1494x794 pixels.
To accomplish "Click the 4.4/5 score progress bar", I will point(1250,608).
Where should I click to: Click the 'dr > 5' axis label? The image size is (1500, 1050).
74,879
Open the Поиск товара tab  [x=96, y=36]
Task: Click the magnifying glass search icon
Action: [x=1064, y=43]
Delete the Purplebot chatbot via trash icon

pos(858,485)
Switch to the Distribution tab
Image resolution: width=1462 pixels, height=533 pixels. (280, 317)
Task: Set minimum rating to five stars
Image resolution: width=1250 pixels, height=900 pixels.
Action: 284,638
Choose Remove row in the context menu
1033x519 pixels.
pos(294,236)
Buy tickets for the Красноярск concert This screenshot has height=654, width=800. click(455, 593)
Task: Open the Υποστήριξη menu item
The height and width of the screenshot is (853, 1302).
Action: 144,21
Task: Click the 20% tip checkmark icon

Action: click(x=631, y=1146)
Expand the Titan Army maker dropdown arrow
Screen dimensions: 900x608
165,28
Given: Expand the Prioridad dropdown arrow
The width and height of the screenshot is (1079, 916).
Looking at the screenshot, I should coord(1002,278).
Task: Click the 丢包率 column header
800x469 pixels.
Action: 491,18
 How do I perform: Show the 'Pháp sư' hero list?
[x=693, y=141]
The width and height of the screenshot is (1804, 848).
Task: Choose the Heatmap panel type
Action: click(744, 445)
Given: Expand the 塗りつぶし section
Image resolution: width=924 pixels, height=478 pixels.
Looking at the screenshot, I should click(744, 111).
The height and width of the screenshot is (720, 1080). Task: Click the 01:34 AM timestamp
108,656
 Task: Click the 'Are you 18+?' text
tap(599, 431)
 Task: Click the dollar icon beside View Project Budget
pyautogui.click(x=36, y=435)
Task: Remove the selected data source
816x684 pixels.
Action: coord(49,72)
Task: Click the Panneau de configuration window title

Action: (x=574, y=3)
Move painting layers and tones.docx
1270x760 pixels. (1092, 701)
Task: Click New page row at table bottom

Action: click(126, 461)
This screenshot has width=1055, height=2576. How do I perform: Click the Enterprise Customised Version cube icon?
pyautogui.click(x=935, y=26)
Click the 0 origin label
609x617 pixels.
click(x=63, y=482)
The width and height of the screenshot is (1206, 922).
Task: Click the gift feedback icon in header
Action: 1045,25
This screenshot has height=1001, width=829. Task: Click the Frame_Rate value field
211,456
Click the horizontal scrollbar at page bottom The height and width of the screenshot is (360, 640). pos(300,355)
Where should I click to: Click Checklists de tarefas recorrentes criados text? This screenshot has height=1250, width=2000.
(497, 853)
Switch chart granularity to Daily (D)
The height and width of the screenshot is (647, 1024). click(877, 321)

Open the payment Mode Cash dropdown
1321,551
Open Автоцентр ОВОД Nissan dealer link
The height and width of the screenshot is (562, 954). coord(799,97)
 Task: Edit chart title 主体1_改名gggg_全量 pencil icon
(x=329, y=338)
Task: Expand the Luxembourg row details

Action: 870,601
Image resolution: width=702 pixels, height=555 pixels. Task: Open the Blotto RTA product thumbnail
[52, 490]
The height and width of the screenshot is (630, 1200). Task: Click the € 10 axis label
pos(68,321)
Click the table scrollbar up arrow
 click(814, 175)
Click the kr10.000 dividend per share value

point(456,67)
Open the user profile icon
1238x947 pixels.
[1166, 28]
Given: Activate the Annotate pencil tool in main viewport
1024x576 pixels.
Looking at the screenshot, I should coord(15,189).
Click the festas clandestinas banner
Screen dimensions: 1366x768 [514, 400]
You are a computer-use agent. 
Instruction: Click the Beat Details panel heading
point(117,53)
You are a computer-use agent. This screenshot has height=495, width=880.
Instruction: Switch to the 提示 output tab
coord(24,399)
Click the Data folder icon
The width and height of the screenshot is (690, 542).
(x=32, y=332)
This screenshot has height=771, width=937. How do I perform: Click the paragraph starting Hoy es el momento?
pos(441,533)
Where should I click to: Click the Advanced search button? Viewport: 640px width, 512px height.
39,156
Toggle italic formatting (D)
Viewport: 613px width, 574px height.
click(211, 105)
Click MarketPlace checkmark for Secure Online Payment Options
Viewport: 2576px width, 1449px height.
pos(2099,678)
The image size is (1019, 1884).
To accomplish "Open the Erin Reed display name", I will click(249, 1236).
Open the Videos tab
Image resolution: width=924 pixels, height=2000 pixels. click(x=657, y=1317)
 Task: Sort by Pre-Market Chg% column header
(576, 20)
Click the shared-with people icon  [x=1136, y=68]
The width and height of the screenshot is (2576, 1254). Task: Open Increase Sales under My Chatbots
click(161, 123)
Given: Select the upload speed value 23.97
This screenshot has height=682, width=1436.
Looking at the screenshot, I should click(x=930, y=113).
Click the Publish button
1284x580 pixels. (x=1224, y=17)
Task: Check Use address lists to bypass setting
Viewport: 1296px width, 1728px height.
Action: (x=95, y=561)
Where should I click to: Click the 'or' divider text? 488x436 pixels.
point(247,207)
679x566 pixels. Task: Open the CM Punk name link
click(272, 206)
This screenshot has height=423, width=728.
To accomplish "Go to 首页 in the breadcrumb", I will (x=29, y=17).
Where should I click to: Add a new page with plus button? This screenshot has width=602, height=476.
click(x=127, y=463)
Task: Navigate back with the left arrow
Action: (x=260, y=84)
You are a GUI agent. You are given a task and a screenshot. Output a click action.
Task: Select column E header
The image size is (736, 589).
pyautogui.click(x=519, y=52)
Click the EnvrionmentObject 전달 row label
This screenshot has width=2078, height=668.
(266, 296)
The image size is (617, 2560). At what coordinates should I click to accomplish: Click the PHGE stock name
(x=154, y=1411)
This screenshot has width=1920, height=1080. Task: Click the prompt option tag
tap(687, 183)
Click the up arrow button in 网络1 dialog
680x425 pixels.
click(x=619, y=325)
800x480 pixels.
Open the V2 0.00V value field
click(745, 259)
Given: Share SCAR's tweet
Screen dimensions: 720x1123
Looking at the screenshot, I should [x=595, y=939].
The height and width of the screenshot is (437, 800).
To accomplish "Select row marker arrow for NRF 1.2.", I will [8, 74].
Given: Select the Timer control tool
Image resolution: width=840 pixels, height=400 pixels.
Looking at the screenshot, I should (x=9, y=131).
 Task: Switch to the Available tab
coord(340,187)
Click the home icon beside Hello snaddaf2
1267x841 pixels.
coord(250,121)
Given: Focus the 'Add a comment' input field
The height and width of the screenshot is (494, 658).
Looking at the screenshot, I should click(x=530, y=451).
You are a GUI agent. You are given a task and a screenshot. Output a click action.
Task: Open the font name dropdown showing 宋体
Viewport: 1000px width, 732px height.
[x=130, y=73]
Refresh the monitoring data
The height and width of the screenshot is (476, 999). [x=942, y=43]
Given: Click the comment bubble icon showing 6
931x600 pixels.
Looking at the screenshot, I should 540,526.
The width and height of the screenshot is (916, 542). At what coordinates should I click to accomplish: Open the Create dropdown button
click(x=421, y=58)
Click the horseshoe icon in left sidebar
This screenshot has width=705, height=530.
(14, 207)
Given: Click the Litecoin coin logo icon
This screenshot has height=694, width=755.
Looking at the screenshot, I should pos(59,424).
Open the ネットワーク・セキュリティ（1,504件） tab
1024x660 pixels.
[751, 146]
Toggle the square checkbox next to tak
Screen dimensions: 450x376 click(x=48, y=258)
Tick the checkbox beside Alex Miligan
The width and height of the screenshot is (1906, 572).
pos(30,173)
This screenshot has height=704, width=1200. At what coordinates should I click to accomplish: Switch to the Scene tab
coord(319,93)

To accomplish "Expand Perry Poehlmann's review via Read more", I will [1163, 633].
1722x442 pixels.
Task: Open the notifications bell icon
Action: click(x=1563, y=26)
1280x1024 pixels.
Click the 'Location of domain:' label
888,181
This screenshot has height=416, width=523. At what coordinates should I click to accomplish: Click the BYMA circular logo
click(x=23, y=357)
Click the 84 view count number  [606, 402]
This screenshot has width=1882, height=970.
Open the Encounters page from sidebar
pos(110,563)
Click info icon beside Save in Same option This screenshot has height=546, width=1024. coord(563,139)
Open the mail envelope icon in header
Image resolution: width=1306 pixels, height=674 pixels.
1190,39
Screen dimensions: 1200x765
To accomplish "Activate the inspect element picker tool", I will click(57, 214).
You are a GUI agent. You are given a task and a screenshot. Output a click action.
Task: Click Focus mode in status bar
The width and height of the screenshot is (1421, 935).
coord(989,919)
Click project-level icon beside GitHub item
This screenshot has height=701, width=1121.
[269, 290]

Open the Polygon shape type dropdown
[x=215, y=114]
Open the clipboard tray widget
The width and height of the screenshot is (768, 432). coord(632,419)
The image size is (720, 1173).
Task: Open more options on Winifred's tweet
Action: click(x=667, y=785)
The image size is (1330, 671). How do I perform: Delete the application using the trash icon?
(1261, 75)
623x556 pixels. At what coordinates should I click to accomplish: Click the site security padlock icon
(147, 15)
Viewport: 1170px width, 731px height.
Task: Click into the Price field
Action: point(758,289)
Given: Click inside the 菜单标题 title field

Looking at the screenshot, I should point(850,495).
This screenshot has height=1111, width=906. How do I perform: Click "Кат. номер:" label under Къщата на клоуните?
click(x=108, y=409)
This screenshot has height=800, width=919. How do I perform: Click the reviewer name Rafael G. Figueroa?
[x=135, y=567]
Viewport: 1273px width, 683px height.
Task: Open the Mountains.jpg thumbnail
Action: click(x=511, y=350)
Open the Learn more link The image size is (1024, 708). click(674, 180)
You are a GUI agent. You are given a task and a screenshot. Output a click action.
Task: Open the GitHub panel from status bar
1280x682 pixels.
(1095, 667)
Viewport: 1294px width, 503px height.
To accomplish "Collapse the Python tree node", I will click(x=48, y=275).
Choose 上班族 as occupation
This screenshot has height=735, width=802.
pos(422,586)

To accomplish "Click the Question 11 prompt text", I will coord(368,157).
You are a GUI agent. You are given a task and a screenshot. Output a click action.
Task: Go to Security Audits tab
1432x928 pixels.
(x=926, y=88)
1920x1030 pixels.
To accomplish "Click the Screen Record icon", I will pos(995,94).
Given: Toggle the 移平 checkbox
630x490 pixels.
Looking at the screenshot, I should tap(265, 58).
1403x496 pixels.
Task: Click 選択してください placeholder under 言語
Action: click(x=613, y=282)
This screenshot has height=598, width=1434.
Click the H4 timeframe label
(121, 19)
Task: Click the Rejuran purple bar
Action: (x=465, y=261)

TASK TO COMPLETE: Working from the records above, find how many lines contain the string "comment" and answer with the bare number.

ANSWER TO THIS TASK: 2